One new, tiny robot is on a mission -- to keep fellow robots safe from hackers. Created by researchers at the Georgia Institute of Technology, the HoneyBot could fit inside of an average shoebox but it's meant to handle the safety of robots significantly larger than itself.
Engineers designed the HoneyBot to lure in hackers looking to cause issues for industrial facilities. As more industrial robots get connected online, there's a growing fear that these large-scale robotics systems could be hacked to either gain company information or harm humans.
Professor Raheem Beyah said these styles of attacks are more potent now than they've been in previous decades, largely due to the growing interconnectivity between robots and information systems.
“Robots do more now than they ever have, and some companies are moving forward with, not just the assembly line robots, but free-standing robots that can actually drive around factory floors,” said Beyah, the Motorola Foundation Professor and interim Steve W. Chaddick School Chair in Georgia Tech’s School of Electrical and Computer Engineering. “In that type of setting, you can imagine how dangerous this could be if a hacker gains access to those machines. At a minimum, they could cause harm to whatever products are being produced. If it’s a large enough robot, it could destroy parts or the assembly line. In a worst-case scenario, it could injure or cause death to the humans in the vicinity.”
Just like honeypots that can counteract cyber attacks, the HoneyBot robot is a decoy bot that gathers information about a hacker and forwards that information to affected companies.
"A lot of cyber attacks go unanswered or unpunished because there’s this level of anonymity afforded to malicious actors on the internet, and it’s hard for companies to say who is responsible,” said Celine Irvene, a Georgia Tech graduate student who worked with Beyah to devise the new robot. “Honeypots give security professionals the ability to study the attackers, determine what methods they are using, and figure out where they are or potentially even who they are.”

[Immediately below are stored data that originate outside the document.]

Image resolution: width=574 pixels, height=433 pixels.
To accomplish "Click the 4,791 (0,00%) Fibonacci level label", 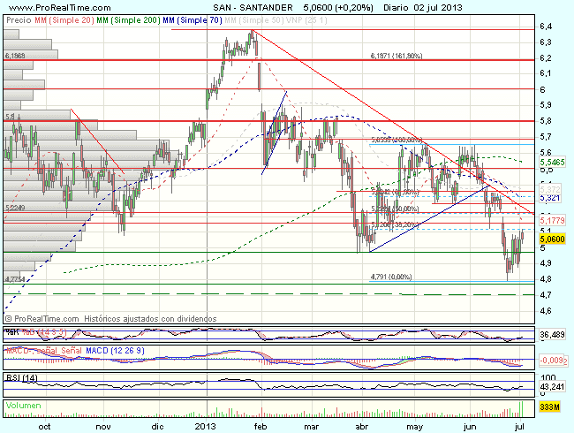I will tap(393, 277).
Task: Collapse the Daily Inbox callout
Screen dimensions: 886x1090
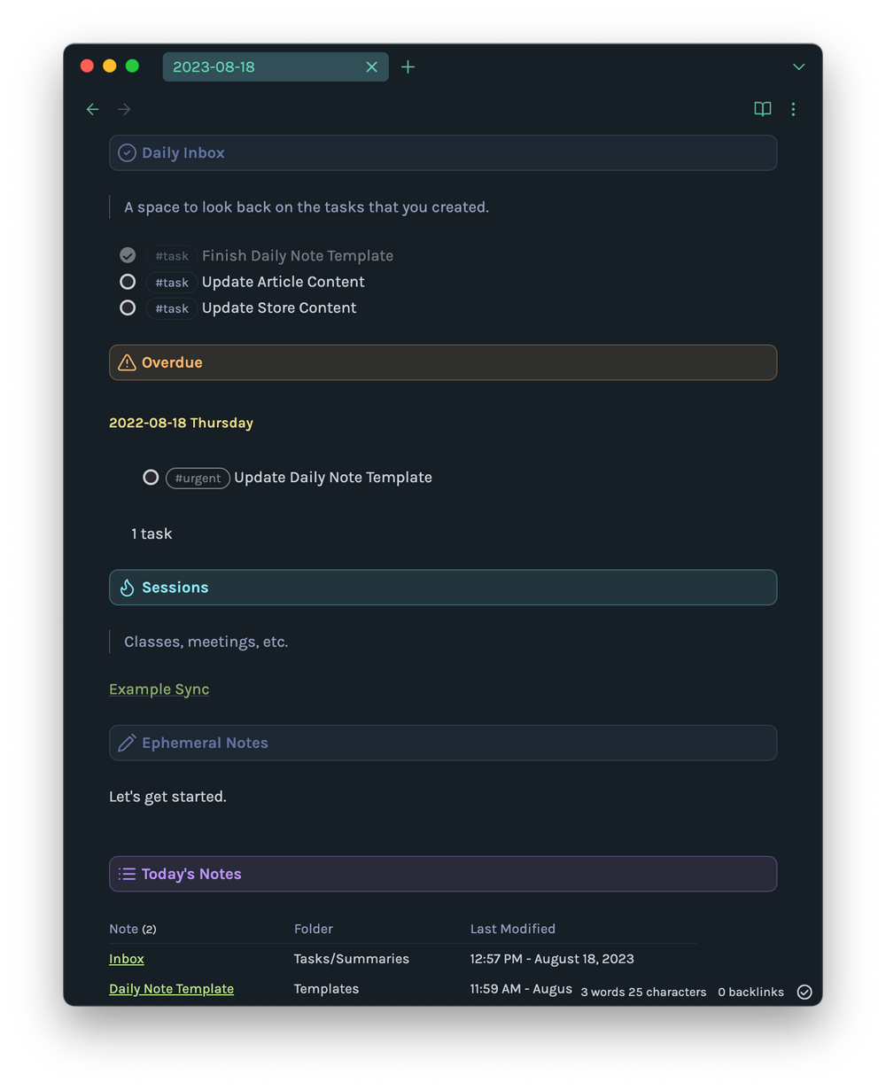Action: tap(443, 152)
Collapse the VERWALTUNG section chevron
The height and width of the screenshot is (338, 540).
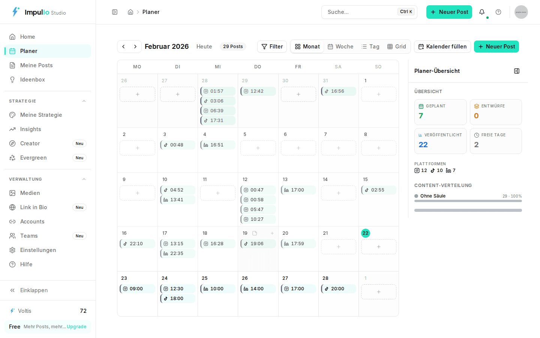[x=84, y=179]
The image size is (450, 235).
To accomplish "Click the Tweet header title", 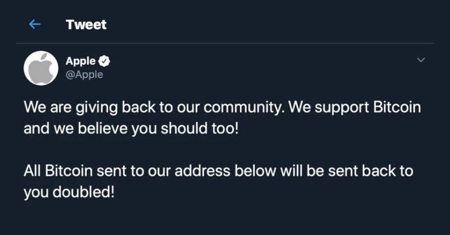I will click(86, 25).
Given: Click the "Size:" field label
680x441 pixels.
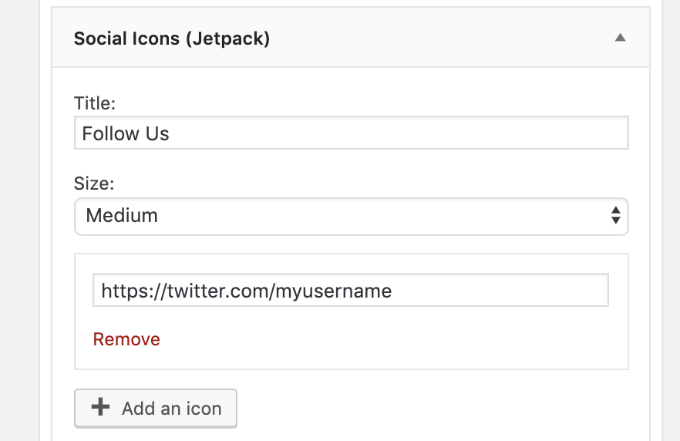Looking at the screenshot, I should coord(93,183).
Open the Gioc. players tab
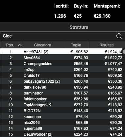The image size is (125, 137). click(x=8, y=36)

The HoneyBot can be controlled via the internet. However, the HoneyBot tricks hackers into thinking it's performing one particular action when it's actually gathering data and doing something entirely different. Beyah noted that the trick to HoneyBot's success is never letting anything seem suspicious to a hacker.

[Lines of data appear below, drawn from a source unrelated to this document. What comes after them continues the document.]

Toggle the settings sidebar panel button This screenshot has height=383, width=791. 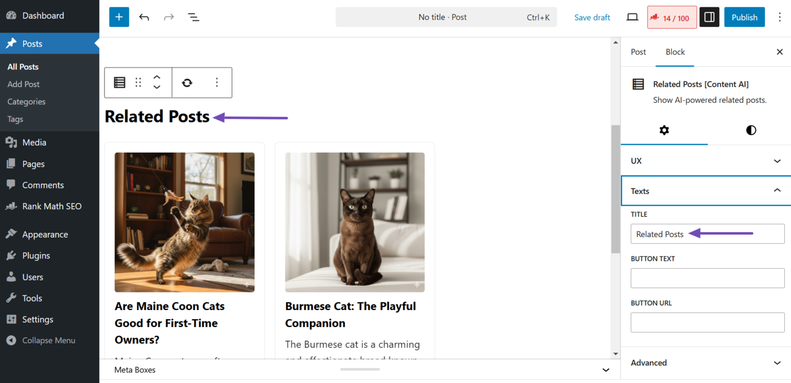click(x=709, y=18)
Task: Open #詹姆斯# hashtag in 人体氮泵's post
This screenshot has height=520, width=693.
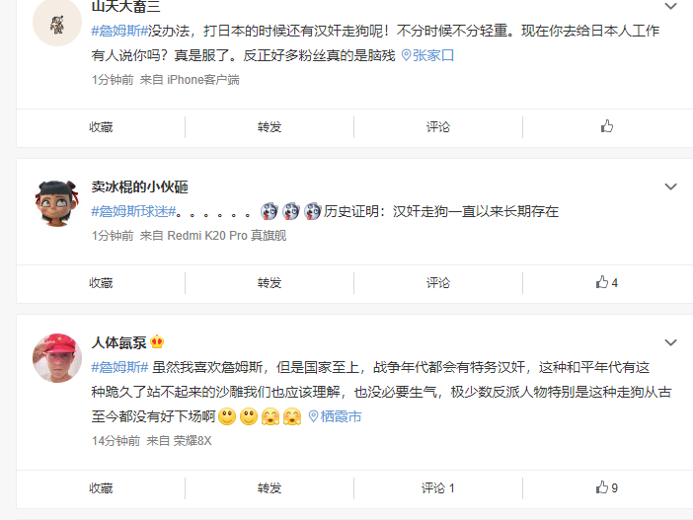Action: click(119, 367)
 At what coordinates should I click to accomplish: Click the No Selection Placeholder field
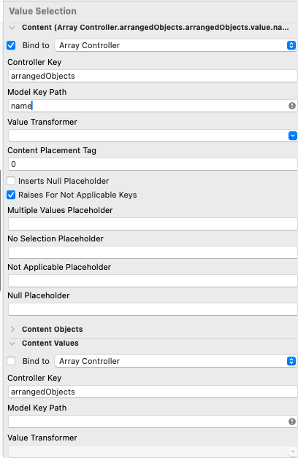[x=153, y=252]
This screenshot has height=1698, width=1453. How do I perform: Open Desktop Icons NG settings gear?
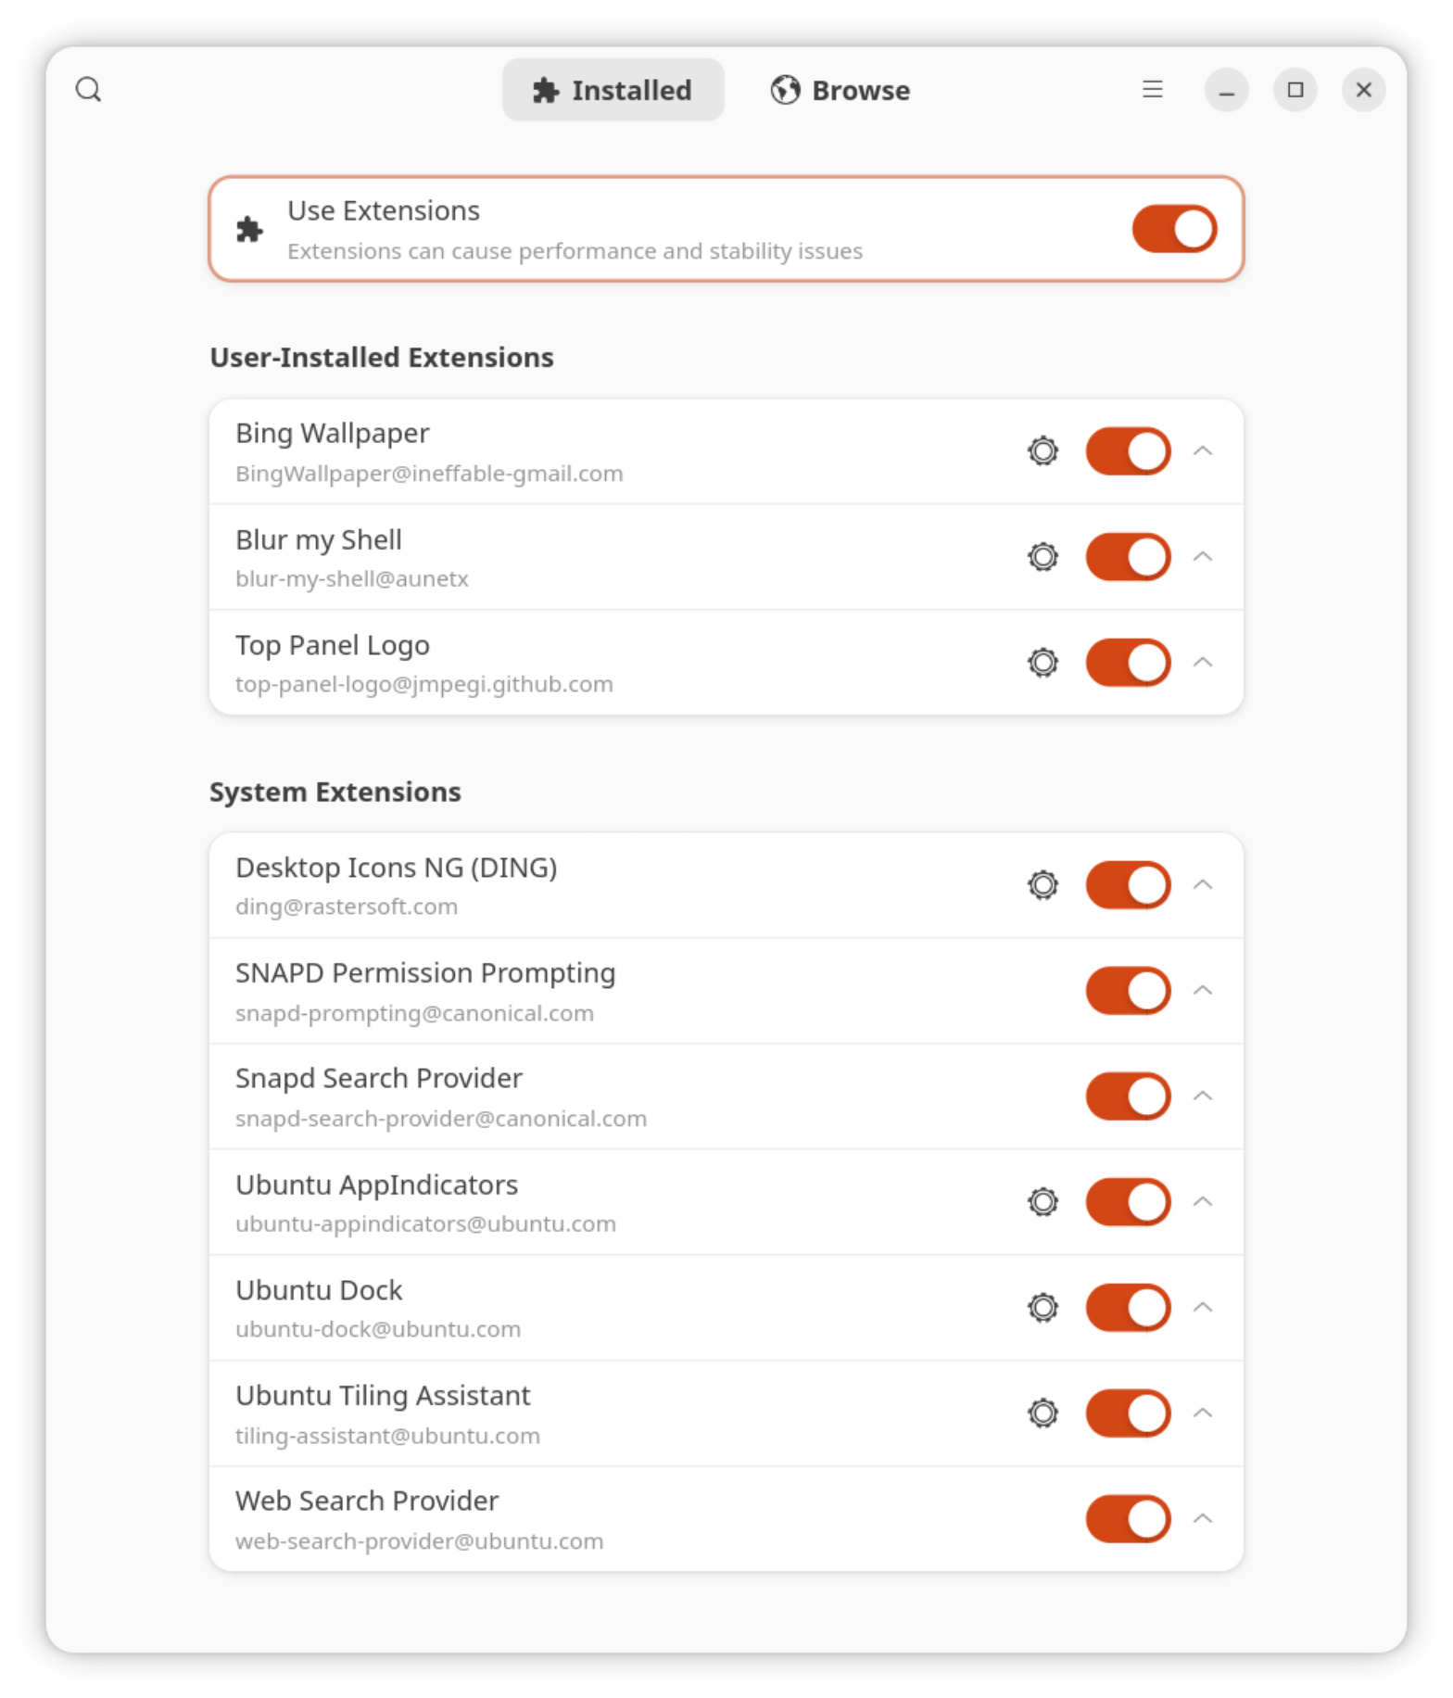1042,885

“The idea behind a honeypot is that you don’t want the attackers to know they’re in a honeypot,” Beyah said. “If the attacker is smart and is looking out for the potential of a honeypot, maybe they’d look at different sensors on the robot, like an accelerometer or speedometer, to verify the robot is doing what it had been instructed. That’s where we would be spoofing that information as well. The hacker would see from looking at the sensors that acceleration occurred from point A to point B.”

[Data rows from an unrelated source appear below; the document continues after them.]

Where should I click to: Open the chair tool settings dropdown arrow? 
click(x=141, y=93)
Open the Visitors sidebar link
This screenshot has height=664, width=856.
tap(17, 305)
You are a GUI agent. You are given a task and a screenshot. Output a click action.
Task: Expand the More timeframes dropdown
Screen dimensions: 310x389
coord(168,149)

The researchers hope that the HoneyBot can sit in the shadows of a factory corner and jump into action once a hacker gets access to the system. The HoneyBot would serve as a physical signal that a hacker is in the facility's robotics. However, Honeybot would stop short of doing anything dangerous in a real-world setting.
In fact, the team tested out HoneyBot in December 2017. Volunteers used a visual interface in order to control HoneyBot but they couldn't actually see what the robot was doing. The team even encouraged the volunteers to "hack" the game the researchers created.
“We wanted to make sure they felt that this robot was doing this real thing,” Beyah said.
Ultimately, those who took the shortcut and "hacked the system" and those who operated the robot with less nefarious intentions reported that they couldn't tell they were ever being fed wrong data. Both groups said everything they were being fed was believable, the researchers noted.
“This is a good sign because it indicates that we’re on the right track,” Irvene said.